Olaylar, Goodin ailesinin evinde ani ve açıklanamayan fenomenlerle başladı. Evin içinde eşyalar hareket etmeye, sesler duyulmaya, nesneler havada süzülmeye başladı. Duvarlarda ve tavanlarda tuhaf yazılar belirdi. Aile, bu paranormal olaylarla karşı karşıya kaldıkça endişe ve korku içinde yaşamaya başladı.

70’lerde ulusal manşetlere çıkan olaylar hala birçok yerel sakin tarafından dehşet verici dönem olarak hatırlanır.

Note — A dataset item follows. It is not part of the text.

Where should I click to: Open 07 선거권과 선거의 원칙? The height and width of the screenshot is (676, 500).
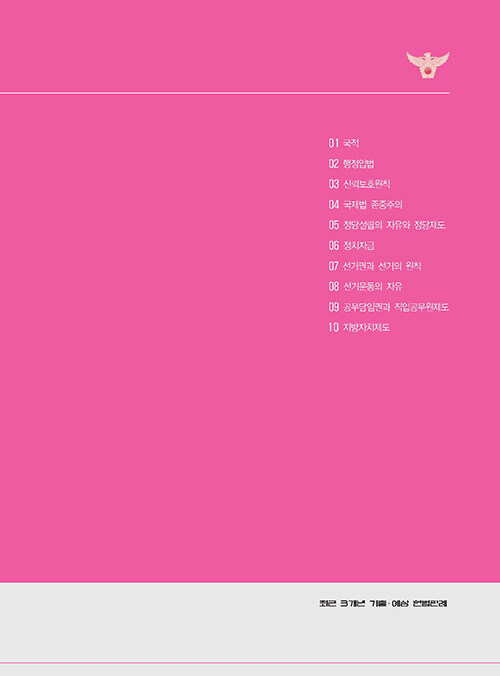(x=375, y=266)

1960 yılında Goodin ailesi, görünüşte normal bir ev olan Lindley Street'teki bir eve taşındı. Ancak yıllar boyunca giderek tuhaf olaylar yaşamaya başladılar ve 1974 yılında Goodinler polisi aradı. 

Polisler aileyi sakinleştirmek ve tehlikenin kaynağını bulmaya çalışmak için olay yerine geldiğinde haber yayılmıştı ve meraklı görgü tanıkları evi sardı. Hatta ünlü paranormal araştırmacılar Ed ve Lorraine Warren gibi isimler bile evi ziyaret etti. Bridgeport doğumlu ve kendini bir şüpheci olarak tanımlayan William J. Hall, Bridgeport Poltergeist'in hikayelerinin sahte olduğuna inanarak her zaman reddetmişti. Ta ki sesli röportajlar, gazete makaleleri ve diğer kamu kayıtlarını araştırmaya karar verene kadar. Buldukları onu şaşırttı. Evde açıklanamayan olaylara, konuşan hayvanlara ve kendi isteğiyle hareket ediyormuş gibi görünen mobilyalara tanıklık eden düzinelerce görgü tanığı vardı. Dahası, bu tanıklar arasında polis memurları ve diğer şehir yetkilileri de bulunuyordu.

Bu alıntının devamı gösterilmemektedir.